EXERCISE DIRECTIONS:
Provide only the number of lines below that contain the word "column".

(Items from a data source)

- - -

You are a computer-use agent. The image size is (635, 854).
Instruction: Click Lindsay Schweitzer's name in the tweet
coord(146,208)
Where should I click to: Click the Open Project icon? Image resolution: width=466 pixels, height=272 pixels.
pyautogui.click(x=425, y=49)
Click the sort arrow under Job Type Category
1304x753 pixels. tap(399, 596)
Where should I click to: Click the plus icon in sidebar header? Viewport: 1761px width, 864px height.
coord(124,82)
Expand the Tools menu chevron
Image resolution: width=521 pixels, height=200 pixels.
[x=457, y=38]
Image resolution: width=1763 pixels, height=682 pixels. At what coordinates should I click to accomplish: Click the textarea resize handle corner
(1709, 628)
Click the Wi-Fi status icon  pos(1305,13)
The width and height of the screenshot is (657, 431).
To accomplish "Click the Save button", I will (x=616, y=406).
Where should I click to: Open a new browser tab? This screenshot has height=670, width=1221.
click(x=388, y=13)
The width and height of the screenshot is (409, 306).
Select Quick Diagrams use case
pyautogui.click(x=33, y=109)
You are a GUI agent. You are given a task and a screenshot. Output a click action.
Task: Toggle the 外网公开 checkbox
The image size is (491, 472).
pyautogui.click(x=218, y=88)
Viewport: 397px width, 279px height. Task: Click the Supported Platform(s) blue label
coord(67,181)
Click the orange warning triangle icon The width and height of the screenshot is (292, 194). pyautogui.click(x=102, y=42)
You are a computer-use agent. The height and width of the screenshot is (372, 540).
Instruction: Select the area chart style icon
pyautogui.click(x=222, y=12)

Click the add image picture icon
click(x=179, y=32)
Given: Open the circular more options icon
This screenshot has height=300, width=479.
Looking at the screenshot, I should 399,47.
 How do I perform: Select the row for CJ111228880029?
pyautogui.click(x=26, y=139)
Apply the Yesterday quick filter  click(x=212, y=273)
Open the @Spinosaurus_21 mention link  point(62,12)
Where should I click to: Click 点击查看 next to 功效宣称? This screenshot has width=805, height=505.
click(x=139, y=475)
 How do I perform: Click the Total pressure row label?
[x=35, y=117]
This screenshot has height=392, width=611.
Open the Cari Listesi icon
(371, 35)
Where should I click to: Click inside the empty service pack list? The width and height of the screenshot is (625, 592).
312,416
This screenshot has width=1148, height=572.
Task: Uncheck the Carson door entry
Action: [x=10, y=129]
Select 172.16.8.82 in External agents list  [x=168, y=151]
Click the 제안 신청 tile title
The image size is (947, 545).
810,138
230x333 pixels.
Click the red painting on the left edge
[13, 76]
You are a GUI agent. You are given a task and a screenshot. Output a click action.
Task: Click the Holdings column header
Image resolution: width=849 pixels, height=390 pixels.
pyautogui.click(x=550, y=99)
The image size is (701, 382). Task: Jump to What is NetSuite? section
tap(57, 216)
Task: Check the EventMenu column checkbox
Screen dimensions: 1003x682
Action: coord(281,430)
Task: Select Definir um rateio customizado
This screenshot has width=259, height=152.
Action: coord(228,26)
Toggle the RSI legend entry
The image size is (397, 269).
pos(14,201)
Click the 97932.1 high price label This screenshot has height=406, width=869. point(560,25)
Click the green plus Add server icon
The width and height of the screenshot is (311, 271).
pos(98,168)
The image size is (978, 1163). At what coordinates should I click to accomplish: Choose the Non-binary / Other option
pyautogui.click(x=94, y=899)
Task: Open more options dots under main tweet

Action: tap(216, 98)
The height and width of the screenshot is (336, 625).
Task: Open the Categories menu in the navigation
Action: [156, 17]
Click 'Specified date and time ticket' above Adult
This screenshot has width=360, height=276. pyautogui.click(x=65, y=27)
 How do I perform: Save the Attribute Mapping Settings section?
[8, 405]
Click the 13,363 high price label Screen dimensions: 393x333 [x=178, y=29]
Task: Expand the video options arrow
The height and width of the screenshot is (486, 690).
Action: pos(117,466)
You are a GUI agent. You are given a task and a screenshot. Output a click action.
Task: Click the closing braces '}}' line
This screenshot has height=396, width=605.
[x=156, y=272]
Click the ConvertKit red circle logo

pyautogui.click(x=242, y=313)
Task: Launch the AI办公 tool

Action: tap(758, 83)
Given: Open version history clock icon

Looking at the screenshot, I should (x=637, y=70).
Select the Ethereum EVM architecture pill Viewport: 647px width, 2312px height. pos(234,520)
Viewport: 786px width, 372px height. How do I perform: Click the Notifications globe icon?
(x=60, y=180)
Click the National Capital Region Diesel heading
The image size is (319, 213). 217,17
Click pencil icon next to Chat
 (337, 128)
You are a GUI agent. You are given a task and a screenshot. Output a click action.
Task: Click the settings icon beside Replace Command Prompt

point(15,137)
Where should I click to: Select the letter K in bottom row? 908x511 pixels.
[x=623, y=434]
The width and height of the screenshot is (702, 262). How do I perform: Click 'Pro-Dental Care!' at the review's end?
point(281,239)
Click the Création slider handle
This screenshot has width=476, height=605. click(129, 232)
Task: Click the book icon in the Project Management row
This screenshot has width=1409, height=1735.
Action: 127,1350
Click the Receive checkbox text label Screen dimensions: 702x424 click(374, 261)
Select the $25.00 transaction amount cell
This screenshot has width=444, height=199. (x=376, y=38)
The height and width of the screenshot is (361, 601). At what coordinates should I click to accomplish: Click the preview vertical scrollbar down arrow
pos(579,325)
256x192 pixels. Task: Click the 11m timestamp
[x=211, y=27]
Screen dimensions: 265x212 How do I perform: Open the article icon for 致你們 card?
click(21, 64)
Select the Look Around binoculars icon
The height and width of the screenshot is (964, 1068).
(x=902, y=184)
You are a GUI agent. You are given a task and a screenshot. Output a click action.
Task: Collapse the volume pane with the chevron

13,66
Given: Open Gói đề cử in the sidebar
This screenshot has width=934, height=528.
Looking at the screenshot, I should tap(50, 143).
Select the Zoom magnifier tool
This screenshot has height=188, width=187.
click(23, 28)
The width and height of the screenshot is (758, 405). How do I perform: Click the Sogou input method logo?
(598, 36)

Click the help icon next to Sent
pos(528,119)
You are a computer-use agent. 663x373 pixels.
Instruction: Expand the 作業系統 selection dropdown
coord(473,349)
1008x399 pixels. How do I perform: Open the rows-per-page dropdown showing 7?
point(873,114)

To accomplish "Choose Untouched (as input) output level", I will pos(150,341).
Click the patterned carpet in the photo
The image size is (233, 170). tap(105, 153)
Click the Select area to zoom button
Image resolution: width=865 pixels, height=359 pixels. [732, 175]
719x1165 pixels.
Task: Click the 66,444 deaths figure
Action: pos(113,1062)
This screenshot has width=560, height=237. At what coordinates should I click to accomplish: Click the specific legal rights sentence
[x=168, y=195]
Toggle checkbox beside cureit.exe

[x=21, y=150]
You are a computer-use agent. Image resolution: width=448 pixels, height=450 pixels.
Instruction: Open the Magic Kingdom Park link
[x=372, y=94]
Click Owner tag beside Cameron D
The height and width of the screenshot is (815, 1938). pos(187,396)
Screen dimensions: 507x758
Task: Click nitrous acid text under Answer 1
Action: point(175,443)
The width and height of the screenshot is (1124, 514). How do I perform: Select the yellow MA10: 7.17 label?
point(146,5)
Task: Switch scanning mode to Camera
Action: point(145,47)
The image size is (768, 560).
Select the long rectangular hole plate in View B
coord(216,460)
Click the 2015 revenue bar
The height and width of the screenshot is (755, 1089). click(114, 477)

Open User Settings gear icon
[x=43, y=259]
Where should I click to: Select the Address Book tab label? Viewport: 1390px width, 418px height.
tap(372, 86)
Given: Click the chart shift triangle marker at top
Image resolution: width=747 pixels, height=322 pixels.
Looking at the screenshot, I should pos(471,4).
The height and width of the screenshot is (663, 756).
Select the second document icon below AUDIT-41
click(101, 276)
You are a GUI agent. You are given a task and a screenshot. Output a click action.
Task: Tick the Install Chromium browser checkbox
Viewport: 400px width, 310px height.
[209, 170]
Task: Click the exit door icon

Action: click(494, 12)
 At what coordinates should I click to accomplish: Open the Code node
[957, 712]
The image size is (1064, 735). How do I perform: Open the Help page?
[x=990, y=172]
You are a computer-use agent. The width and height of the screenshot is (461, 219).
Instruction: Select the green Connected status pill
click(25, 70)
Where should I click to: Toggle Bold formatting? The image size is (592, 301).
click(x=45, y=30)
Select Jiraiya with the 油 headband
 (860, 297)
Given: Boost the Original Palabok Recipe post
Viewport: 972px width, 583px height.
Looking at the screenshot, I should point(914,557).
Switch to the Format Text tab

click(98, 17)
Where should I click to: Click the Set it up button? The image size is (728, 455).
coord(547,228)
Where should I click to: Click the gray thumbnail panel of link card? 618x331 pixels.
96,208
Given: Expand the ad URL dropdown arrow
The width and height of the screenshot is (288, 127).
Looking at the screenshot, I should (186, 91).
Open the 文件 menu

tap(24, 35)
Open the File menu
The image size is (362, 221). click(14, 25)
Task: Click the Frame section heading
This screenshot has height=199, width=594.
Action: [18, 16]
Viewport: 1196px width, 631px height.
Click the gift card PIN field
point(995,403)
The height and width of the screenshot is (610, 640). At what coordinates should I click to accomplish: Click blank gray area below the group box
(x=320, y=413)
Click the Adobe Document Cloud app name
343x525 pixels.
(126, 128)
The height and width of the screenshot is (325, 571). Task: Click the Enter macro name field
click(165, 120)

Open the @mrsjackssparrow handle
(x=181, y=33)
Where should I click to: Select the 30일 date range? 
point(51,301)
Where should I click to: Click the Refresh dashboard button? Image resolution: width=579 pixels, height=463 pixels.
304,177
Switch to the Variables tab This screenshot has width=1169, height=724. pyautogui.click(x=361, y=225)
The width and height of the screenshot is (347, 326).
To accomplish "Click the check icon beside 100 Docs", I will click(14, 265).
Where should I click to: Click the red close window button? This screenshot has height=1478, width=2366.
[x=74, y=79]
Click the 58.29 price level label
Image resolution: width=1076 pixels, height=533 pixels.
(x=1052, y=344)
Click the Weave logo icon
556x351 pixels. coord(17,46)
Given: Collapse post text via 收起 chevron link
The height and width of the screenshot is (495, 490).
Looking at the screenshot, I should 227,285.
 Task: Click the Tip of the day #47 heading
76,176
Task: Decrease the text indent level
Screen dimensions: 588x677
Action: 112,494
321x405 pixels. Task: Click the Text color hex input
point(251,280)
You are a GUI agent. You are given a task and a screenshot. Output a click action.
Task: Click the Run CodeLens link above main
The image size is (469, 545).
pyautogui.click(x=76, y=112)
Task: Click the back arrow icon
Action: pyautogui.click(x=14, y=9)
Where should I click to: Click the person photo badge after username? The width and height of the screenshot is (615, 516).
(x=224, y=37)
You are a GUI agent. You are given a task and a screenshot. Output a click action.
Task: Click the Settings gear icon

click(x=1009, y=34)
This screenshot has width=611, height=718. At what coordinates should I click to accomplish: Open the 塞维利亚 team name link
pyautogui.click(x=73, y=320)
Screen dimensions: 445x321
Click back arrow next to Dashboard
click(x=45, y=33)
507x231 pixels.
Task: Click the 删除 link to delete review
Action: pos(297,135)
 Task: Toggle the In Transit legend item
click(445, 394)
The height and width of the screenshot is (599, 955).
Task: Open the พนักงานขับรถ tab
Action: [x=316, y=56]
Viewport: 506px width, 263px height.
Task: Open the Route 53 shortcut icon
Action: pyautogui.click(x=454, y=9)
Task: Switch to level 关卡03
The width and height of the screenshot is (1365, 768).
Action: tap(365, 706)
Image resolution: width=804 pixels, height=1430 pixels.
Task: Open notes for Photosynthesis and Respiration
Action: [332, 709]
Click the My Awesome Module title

- - -

OUTPUT:
2